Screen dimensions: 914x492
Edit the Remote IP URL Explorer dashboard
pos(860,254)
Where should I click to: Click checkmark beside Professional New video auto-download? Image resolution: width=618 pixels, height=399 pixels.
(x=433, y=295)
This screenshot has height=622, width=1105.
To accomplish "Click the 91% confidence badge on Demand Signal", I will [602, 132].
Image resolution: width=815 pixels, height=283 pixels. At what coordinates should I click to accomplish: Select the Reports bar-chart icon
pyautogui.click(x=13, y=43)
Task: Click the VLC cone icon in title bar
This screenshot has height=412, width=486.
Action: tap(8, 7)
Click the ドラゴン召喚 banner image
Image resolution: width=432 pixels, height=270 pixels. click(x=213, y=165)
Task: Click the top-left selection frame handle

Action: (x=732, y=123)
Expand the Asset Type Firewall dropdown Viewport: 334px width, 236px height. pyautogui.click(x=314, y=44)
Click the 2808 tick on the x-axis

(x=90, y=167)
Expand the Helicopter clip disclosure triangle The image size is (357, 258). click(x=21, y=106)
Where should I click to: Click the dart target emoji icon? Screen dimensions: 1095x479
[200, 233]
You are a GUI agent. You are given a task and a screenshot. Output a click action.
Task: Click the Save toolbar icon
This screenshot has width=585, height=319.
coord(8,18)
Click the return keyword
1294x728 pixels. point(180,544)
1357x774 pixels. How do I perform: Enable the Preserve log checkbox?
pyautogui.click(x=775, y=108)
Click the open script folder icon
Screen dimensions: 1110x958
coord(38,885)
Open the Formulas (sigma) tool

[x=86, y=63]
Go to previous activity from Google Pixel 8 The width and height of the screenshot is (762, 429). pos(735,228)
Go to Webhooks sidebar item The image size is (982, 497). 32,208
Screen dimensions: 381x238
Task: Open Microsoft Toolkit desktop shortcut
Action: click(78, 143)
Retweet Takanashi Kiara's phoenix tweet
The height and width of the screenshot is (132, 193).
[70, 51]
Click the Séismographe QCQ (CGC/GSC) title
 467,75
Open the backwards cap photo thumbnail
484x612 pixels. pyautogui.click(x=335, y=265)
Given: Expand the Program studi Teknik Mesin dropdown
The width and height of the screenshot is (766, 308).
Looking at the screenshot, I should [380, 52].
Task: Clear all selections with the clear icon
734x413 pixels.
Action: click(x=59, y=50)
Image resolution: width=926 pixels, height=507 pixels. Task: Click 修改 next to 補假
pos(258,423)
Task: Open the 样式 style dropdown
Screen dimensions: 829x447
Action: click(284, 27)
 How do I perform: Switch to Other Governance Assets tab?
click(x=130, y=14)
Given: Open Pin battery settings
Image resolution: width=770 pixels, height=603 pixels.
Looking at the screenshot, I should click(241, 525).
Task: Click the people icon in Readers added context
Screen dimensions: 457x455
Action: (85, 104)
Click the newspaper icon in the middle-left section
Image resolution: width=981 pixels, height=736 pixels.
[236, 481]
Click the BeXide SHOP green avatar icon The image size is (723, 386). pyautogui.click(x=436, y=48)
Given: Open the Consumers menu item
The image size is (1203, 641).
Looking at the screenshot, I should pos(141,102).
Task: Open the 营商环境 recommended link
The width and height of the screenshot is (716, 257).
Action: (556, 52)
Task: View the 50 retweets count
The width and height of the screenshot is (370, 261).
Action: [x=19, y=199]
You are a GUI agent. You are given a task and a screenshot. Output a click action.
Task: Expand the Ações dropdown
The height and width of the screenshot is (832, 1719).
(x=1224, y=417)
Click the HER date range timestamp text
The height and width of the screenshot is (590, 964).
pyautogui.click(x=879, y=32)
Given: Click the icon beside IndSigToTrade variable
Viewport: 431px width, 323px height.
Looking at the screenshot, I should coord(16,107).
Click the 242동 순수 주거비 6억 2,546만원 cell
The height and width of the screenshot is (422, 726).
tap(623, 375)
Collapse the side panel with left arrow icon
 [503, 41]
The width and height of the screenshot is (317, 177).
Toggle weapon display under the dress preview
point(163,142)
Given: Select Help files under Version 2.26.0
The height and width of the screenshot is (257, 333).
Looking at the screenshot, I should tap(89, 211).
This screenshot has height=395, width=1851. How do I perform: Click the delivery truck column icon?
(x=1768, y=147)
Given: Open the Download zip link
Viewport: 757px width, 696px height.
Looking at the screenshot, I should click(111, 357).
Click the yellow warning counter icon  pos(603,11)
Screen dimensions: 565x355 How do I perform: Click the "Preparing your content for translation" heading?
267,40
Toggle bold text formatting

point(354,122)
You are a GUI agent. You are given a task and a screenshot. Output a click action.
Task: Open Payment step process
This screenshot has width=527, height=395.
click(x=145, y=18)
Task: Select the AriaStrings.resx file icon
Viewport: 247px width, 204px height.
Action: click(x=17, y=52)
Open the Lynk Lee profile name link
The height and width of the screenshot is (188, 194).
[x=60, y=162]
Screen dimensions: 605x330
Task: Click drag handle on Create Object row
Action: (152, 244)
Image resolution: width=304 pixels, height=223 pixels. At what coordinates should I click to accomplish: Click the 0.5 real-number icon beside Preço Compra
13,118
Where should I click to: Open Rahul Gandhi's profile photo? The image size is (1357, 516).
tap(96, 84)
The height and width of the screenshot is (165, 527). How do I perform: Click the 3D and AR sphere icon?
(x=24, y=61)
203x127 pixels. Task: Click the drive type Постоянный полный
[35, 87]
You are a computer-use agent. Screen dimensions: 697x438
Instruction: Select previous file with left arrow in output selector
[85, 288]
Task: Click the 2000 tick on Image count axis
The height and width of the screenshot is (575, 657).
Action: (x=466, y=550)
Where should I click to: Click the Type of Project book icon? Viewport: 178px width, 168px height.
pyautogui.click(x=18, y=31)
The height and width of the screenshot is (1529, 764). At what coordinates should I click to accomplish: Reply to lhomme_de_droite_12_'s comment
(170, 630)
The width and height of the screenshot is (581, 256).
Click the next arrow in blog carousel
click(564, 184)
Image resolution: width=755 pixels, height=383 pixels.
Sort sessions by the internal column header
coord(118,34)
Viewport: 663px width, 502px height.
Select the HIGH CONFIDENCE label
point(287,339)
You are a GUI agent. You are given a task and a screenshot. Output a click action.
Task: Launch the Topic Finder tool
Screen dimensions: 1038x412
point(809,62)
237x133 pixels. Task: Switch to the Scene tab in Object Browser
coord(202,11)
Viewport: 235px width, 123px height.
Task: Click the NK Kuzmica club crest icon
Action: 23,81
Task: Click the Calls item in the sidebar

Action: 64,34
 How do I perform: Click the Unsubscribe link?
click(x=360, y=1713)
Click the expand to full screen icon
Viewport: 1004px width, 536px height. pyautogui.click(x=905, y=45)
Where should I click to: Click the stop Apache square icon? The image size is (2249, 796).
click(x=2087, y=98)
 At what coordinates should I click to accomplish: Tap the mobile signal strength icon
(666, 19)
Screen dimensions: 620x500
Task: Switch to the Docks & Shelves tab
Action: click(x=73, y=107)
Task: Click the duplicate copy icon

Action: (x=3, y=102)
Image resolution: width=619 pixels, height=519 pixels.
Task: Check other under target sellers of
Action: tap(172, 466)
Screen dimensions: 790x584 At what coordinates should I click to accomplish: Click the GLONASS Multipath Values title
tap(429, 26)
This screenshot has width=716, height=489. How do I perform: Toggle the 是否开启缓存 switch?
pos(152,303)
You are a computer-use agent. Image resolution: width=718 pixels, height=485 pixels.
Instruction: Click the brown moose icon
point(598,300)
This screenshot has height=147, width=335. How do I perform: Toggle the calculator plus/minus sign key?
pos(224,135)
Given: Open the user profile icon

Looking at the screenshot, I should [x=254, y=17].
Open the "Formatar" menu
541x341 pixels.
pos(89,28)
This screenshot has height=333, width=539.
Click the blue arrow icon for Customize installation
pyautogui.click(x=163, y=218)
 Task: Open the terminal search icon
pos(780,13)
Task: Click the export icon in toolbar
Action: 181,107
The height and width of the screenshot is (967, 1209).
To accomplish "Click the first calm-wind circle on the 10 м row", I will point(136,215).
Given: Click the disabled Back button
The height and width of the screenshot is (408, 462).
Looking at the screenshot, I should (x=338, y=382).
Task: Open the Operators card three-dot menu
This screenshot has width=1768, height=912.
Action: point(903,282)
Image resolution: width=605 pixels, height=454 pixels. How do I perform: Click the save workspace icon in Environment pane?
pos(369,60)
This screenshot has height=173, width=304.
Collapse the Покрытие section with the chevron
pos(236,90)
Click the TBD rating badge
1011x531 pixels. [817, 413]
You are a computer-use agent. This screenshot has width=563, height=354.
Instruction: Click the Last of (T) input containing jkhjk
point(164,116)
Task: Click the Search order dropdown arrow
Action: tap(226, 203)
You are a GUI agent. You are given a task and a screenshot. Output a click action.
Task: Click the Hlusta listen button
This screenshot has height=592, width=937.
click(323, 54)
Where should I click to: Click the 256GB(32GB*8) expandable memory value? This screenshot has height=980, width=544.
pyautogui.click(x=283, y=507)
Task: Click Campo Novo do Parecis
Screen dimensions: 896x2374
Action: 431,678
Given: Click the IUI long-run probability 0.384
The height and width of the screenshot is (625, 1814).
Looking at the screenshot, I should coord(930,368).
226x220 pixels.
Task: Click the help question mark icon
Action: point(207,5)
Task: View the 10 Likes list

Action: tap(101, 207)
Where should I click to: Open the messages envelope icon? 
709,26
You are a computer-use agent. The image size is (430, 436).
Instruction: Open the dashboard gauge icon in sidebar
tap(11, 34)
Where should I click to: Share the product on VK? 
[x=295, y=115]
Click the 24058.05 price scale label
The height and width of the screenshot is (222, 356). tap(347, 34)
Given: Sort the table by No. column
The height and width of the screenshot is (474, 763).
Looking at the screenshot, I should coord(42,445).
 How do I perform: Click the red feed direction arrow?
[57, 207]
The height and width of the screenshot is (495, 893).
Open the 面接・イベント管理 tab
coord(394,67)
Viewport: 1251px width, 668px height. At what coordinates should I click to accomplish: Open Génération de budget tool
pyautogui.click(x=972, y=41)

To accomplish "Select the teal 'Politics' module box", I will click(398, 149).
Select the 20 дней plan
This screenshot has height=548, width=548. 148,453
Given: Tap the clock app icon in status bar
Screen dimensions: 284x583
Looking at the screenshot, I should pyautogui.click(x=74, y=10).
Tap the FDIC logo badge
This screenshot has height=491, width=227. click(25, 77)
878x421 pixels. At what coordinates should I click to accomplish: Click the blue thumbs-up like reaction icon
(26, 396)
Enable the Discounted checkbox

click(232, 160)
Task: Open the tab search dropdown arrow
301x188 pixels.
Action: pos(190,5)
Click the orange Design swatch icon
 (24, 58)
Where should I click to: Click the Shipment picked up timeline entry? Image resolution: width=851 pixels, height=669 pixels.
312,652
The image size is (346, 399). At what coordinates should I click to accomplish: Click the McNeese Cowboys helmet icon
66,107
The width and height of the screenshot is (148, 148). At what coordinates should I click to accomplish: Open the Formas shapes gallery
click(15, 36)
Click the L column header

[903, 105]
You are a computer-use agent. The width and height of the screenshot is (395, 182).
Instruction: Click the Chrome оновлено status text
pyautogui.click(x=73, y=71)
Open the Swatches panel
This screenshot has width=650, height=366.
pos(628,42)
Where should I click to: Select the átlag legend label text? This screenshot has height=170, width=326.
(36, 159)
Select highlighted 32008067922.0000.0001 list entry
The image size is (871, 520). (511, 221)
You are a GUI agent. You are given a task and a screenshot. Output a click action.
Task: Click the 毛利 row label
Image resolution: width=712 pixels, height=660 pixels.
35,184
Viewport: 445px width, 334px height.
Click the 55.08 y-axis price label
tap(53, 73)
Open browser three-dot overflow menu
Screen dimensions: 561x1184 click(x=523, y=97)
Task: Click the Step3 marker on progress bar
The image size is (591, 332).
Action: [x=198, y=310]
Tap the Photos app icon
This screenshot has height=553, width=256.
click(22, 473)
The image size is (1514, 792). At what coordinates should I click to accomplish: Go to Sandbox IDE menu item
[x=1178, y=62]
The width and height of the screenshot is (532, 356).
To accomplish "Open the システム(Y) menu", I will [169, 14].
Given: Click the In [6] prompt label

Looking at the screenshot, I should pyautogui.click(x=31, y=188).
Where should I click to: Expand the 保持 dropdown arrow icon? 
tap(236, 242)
:::::
● EXERCISE:
Say how many lines of the material hold the string "button". Nothing else should be written.

● FINISHED EXERCISE:
2